Adelantado a su tiempo, bebedor de todos los espíritus y todas las posibilidades, el poeta argentino exhibió su conciencia de la crisis que afecta al lenguaje y del peligro que significan la domesticación de la literatura, la aceptación de un mundo sustancialmente injusto o el abandono de los grandes ideales de la revolución.
En su poesía encontramos un manifiesto vital, escrito a contracorriente, fuera de tiempos y de modas, al hilo de todas las mareas estéticas y personales, en que se renueva la idea del creador como ser órfico, como liberador del lenguaje y del espíritu. Por eso, la fragmentación, la dispersión, el juego, la ruptura, la polifonía o el profundo compromiso con la realidad se convierten en los grandes ejes sobre los que se articula una obra poética siempre en expansión.
Desde una estética proteica, contra la Gran Costumbre, en reivindicación del pensamiento cronopio, la poesía se ofrece como lucha ante «la realidad odiosa» y como «historia de una sangre». Un afán insatisfecho lo acompaña siempre y el suyo es, por tanto, un designio poético de sustancias confusas, impulsivo y nunca relegado a una clasificación.
Por lo demás, la poesía cortazariana lleva inscrita genéticamente la necesidad de ser más, de ir más allá de cualquier poética impuesta.
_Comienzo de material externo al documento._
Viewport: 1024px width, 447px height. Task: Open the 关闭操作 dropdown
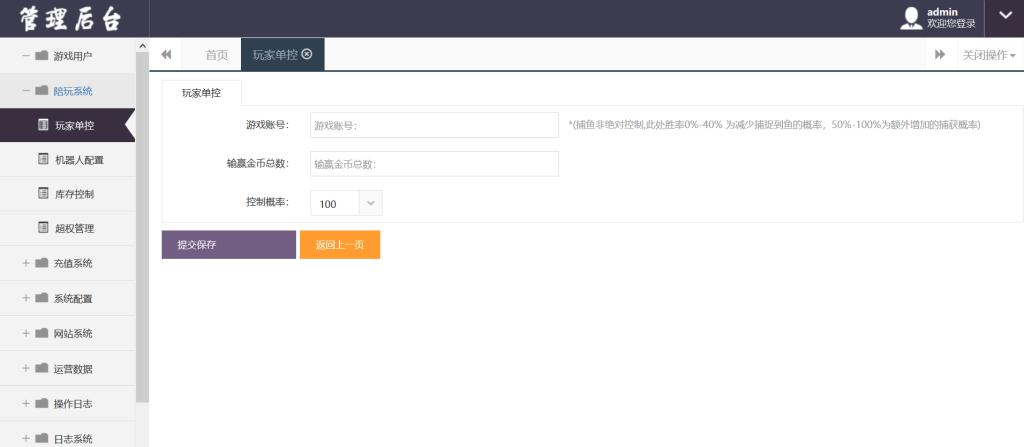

Las palabras son pájaros que libremente acuden a los alambres de la página, al árbol de la vida. La escritura no se elige: se escucha, se asume distraída, adánicamente. Esta distracción permite al poeta participar de profundis en la realidad en un proceso incesante de entusiasmo y consumación. Su visceral rebelión comienza por la rebelión frente a las limitaciones del lenguaje heredado, la esterilidad de nuestra conducta lingüística y la afasia semántica en que las «perras palabras» están ancladas.